WHAT YOU WILL DO —
1. Read the article on federal policy under unified Democratic control, and for each statement below say yes or no, quoting the words from that article that decide it. (a) The Senate is split 50-50. (b) Democrats are expected to vote to eliminate the filibuster. (c) Obamacare was passed through budget reconciliation.
2. Continue the article on federal policy under unified Democratic control, starting after its last line.

(TEXT SEGMENT Opens)

With the inauguration of President Biden and Democratic control of both the U.S. Senate and the U.S. House of Representatives, look for significant changes in federal policy, including taxes.
TAKEAWAYS
1. Unified Democratic Control Replaces Divided Government.
Democrats are in control of the White House, the Senate, and the House, although with historically slim majorities.
2. Democratic Majorities Are Razor Thin.
At 50-50 in the Senate and 222-212 in the House, Democratic majorities are exceedingly slim, which will constrain the Democratic agenda. Democrats will have almost no margin for error when trying to pass legislation on the floor.
3. Senate Filibuster Rule Will Constrain Democratic Agenda.
Unless Democrats vote to eliminate the filibuster (not expected), Senate process requires 60 votes to pass legislation. For most issues, the filibuster rule will prevent significant public-policy changes.
4. Democratic Agenda Less Constrained on Tax and Healthcare.
The filibuster rule can be set aside in limited cases through a special process called budget reconciliation, giving Democrats an opportunity to go bigger on tax and healthcare legislation. Both Obamacare in 2010 and the Republican tax bill in 2017 were passed through budget reconciliation.
5. Coronavirus Response/Economic Stimulus Package Is First Priority of Biden Administration.
Under unified Democratic control, another coronavirus relief package is possible. Because Democrats will need Republican votes in the Senate, this is not a foregone conclusion. Direct support in the amount of $1,400 per person is the most likely area of agreement.
6. Democrats Will Likely Raise Individual Income Taxes on the Wealthy.

(TEXT SEGMENT Closes)
(INFORMATION SUPPLIED Opens)

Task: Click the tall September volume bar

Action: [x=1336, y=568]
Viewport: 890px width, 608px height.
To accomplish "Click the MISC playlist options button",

(INFORMATION SUPPLIED Closes)

ANSWER SET —
1.
(a) Yes: "At 50-50 in the Senate and 222-212 in the House"
(b) No: "Unless Democrats vote to eliminate the filibuster (not expected)"
(c) Yes: "Both Obamacare in 2010 and the Republican tax bill in 2017 were passed through budget reconciliation."

2.
Democrats will have the votes to raise the top personal income-tax rate to 39.6% and establish a new wealth tax on income above a certain level. These wealth taxes are high on the agenda of Democratic tax writers.
7. Corporate Tax Increase on the Table.
Although some Democrats do not support raising the corporate rate during the current crisis, accelerating vaccinations and a recovering economy may change that calculus. Action on a corporate tax increase is likely.
8. SECURE 2.0 Gets Harder.
Bipartisan pro-annuities retirement legislation becomes less of a priority under singleparty control as compared to divided government. SECURE 2.0 is still in play and well positioned, but its path forward becomes more difficult.
9. New Fiduciary Rule.
The Biden administration is expected to propose a new Department of Labor Fiduciary Rule. This could largely affect the life insurance industry.
10. Estate Tax Increase Could Be in Play.
During the campaign, President Biden supported returning the estate tax to 2009 levels when the top rate was 45% and the exemption was $3.5 million per individual. There is less energy around an estate-tax increase than other proposals, but some reduction in the exemption aligns well with Democratic priorities.